## SCHRIFTLICHE AUFGABEN:
A – Erkläre anhand des Textes über Harsewinkel, warum die Täter von der Justiz auf freien Fuß gesetzt werden mussten.
B – Prüfe, ob die folgenden Aussagen mit dem Text über Harsewinkel übereinstimmen, und belege jede Antwort mit den entscheidenden Worten des Textes: (i) Bürgermeister Reinhard Haase gehört keiner Partei an. (ii) Alle fünf Beschuldigten sind ausländischer Herkunft. (iii) Die Täter waren der Justiz vorher nicht bekannt.
C – Zitiere aus dem Text über Harsewinkel die Stelle, die mit „Allianz der Unvernünftigen“ beginnt und mit „zum Überlaufen brachte.“ endet.

═══ ZITIERTER TEXT ═══

Allianz der Unvernünftigen / Bürger einer Kleinstadt fordern neue Spielregeln im Umgang mit Ausländern

Von Jeanette Wedeking

Harsewinkel. Man stelle sich vor, man torkelt mit über zwei Pronulle Alkohol im Blut nach einer langen Karnevalsnacht nach Hause. An der Ecke kommen ein paar unliebsame Gesellen dazu, es wird gelallt, gepöbelt und eine Faust fliegt einmal ins Gesicht. Doch der Geschlagene, er steht nicht wieder auf. Er ist tot. Was Staatsanwaltschaft und Gerichtsmedizin als Unglücksfall und die Stadtväter als Einzelfall verbuchen, ist für die Bürger Harsewinkels der berühmte Tropfen, der das Fass zum Überlaufen brachte.

"Wir müssen uns an die Fakten halten", appelliert Bürgermeister Reinhard Haase (parteilos), seit Wochen bemüht, den überschäumenden Emotionen in der Bevölkerung mit Argumenten zu begegnen. Die Fakten sind, dass das 31 -jährige Opfer nicht durch die Gewalteinwirkung starb. Daher mussten die Täter von der Justiz auf freien Fuß gesetzt werden, obgleich sie durch Vorstrafen bereits aktenkundig waren. Fakt ist auch, dass vier der fünf Beschuldigten ausländischer Herkunft sind. Und spätestens an diesem Punkt wird die Sache brisant.

═══ AUSZÜGE AUS AUFLISTUNG ═══

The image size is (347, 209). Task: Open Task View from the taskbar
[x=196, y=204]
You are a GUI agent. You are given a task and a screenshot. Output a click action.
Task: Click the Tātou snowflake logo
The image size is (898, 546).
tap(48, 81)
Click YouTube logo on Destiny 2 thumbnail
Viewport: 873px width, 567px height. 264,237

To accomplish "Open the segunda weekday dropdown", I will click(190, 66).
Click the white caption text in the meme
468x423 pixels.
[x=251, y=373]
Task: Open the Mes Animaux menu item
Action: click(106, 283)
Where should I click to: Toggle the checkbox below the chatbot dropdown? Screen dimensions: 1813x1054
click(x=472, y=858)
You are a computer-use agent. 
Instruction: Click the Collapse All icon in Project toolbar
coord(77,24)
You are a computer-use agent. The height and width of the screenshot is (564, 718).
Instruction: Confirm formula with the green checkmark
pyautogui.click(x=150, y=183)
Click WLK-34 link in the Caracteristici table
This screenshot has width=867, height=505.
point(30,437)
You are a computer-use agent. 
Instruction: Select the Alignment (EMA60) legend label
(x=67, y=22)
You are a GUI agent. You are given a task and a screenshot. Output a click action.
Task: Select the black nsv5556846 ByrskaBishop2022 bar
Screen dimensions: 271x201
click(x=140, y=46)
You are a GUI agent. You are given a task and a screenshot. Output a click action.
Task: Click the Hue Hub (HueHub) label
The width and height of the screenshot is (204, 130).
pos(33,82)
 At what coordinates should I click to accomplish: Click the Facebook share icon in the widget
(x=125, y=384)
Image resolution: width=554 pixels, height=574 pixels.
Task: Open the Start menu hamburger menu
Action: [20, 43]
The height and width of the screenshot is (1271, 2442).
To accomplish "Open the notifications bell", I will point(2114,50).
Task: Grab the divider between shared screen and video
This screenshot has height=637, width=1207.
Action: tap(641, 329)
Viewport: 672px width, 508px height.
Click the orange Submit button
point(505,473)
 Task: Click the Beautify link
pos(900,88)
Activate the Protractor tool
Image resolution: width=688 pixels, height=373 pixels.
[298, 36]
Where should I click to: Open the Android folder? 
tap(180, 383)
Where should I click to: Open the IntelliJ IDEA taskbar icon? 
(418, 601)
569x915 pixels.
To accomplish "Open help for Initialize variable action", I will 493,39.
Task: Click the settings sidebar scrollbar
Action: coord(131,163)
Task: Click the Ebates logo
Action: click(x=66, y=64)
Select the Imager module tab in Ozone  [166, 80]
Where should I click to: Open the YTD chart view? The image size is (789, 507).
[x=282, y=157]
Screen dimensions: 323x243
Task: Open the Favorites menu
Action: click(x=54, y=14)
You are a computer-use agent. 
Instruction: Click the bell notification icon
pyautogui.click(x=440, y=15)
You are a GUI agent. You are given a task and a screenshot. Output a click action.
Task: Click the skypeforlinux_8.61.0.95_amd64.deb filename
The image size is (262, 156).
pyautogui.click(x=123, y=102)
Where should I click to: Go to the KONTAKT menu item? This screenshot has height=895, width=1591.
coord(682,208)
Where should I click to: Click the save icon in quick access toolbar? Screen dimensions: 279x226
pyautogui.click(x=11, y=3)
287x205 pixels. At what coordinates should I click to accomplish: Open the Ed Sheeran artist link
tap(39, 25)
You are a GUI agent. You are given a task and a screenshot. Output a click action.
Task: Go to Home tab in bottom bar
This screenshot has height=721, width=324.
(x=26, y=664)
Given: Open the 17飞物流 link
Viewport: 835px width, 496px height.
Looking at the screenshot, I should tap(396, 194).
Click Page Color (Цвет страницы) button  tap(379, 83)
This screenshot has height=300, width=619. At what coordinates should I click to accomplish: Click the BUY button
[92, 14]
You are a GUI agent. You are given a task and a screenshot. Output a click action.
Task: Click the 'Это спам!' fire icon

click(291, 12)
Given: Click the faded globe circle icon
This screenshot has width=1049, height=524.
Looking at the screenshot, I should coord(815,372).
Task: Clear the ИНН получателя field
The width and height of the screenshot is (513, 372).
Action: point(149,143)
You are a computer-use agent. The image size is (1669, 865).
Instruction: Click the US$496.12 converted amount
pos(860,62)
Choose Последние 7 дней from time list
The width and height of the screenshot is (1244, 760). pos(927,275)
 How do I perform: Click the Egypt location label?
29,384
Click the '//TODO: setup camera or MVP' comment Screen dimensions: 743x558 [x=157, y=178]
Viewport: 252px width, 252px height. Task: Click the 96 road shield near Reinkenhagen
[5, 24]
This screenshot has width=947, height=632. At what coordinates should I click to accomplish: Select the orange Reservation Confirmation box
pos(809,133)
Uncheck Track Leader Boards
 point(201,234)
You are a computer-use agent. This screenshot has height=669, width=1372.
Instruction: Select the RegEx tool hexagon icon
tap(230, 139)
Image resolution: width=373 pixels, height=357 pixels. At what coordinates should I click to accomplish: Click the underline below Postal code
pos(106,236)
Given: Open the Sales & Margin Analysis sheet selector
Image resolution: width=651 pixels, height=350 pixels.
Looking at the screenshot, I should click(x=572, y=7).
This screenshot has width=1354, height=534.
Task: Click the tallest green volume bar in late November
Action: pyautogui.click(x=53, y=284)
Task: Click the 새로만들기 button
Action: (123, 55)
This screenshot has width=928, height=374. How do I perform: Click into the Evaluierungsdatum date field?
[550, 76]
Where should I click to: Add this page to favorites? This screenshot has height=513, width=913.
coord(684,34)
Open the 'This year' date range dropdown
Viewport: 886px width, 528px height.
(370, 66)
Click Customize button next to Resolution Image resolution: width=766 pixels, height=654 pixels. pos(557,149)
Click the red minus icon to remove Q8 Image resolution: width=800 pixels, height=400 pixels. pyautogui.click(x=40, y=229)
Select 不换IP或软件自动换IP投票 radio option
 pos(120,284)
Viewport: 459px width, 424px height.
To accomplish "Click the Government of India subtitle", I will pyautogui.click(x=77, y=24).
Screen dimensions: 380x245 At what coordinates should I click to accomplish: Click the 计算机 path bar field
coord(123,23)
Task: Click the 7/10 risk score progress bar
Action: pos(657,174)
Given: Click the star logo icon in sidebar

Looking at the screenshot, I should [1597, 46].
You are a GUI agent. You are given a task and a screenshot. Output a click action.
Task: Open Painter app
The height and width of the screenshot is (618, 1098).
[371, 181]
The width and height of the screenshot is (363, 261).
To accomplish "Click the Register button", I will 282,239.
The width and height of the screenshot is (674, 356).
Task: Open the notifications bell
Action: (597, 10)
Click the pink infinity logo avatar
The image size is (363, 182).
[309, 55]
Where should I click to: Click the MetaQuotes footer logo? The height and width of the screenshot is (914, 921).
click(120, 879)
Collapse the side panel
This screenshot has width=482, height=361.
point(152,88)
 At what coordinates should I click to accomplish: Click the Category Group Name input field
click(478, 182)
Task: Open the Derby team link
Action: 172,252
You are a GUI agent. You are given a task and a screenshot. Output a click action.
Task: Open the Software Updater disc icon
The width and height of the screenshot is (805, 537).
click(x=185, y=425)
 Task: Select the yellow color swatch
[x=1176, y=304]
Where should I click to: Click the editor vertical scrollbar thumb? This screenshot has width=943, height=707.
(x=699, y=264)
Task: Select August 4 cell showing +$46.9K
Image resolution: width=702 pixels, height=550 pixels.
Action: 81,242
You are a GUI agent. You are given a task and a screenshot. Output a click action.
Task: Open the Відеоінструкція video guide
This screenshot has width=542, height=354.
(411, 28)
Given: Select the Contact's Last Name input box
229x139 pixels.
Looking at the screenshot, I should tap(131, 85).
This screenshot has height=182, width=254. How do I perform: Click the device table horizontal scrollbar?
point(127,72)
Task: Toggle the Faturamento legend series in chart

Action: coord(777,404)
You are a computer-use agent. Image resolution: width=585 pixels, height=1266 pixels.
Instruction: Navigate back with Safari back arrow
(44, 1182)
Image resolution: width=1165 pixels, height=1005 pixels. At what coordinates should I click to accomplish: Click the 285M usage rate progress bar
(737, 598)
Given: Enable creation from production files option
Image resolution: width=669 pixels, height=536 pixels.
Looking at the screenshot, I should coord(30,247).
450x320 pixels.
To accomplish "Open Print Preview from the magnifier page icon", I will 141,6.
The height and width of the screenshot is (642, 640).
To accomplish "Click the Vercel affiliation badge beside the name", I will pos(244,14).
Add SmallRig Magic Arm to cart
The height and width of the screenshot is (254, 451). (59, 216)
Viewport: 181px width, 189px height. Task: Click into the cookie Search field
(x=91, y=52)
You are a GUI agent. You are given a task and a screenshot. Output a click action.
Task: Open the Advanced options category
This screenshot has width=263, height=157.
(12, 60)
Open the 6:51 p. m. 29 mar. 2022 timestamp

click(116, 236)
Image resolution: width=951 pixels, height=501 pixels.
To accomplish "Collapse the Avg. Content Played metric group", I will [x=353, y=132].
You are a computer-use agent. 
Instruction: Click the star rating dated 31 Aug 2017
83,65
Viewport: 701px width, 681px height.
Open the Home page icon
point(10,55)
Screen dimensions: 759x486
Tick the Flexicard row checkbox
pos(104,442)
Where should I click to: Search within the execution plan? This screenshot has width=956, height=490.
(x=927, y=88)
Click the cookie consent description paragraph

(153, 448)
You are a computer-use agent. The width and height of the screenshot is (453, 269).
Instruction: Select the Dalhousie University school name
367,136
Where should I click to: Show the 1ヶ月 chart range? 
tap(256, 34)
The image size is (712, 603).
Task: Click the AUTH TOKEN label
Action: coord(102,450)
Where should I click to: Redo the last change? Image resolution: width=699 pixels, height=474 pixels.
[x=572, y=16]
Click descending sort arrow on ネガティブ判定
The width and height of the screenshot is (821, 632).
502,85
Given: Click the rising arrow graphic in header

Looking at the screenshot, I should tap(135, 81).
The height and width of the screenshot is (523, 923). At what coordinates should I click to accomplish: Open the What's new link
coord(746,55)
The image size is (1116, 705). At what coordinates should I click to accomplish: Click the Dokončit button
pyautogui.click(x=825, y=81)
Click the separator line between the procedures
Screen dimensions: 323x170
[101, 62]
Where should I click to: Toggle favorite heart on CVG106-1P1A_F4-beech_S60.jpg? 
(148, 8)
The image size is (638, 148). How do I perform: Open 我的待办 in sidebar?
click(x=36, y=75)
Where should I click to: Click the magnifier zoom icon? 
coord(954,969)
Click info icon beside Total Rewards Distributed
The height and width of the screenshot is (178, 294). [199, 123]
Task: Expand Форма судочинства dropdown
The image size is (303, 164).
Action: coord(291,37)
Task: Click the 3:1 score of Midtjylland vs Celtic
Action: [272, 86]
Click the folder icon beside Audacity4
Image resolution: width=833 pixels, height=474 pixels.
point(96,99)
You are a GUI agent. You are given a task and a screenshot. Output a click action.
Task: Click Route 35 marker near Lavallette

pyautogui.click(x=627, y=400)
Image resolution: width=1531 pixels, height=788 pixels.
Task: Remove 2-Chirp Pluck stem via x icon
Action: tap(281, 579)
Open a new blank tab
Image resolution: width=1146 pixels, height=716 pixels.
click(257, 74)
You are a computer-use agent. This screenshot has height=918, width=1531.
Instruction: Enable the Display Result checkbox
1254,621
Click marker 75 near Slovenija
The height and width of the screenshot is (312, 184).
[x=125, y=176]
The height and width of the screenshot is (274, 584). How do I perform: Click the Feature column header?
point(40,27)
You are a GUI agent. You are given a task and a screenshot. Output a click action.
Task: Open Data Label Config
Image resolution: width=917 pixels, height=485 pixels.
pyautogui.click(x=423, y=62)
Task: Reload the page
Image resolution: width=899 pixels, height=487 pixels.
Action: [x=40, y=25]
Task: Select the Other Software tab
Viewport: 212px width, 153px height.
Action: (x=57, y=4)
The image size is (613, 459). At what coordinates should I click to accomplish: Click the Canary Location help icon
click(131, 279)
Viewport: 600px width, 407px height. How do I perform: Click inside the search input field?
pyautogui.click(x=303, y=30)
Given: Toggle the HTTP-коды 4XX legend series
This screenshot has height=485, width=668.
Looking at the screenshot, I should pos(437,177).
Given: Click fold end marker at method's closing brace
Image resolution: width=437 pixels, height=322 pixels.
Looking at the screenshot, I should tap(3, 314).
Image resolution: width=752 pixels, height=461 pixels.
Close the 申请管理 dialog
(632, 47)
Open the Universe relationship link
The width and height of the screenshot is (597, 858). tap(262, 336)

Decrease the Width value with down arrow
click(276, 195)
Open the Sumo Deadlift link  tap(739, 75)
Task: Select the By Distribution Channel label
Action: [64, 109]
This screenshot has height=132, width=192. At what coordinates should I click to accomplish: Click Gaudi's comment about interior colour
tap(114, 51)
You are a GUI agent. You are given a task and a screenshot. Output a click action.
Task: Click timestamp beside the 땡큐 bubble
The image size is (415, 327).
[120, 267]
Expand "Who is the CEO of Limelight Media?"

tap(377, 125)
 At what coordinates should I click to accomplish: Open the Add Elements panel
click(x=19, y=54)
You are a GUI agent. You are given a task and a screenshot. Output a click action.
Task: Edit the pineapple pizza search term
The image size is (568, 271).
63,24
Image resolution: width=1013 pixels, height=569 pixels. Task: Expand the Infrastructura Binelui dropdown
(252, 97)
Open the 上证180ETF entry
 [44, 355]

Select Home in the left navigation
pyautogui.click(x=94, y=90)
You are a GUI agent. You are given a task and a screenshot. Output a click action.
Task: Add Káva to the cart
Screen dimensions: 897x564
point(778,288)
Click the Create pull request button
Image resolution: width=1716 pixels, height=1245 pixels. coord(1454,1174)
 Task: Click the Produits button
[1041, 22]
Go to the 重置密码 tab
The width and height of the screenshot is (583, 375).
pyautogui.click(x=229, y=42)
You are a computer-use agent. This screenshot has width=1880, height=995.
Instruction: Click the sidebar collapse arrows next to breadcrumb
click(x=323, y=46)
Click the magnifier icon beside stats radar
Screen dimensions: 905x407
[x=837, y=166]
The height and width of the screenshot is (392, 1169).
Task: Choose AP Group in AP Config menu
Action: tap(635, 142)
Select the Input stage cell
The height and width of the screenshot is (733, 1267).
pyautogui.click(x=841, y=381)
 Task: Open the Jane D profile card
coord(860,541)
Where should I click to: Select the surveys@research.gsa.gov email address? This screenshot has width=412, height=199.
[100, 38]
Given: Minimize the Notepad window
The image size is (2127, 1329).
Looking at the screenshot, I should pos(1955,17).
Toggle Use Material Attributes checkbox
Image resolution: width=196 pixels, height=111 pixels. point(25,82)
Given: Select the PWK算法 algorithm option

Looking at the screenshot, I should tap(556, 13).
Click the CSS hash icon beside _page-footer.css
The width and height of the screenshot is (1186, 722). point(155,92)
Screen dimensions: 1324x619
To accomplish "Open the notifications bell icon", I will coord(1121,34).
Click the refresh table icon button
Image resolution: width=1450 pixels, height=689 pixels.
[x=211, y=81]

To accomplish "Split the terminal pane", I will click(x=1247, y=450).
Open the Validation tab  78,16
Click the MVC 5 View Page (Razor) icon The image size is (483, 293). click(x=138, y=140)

═══

## ANTWORTEN JE AUFGABE:
A – Die Täter mussten freigelassen werden, weil das Opfer nicht durch die Gewalteinwirkung starb. Das geschah, obwohl sie wegen Vorstrafen bereits aktenkundig waren.

B –
(i) Ja: „Bürgermeister Reinhard Haase (parteilos)“
(ii) Nein: „vier der fünf Beschuldigten ausländischer Herkunft sind“
(iii) Nein: „obgleich sie durch Vorstrafen bereits aktenkundig waren“

C –
Allianz der Unvernünftigen / Bürger einer Kleinstadt fordern neue Spielregeln im Umgang mit Ausländern

Von Jeanette Wedeking

Harsewinkel. Man stelle sich vor, man torkelt mit über zwei Pronulle Alkohol im Blut nach einer langen Karnevalsnacht nach Hause. An der Ecke kommen ein paar unliebsame Gesellen dazu, es wird gelallt, gepöbelt und eine Faust fliegt einmal ins Gesicht. Doch der Geschlagene, er steht nicht wieder auf. Er ist tot. Was Staatsanwaltschaft und Gerichtsmedizin als Unglücksfall und die Stadtväter als Einzelfall verbuchen, ist für die Bürger Harsewinkels der berühmte Tropfen, der das Fass zum Überlaufen brachte.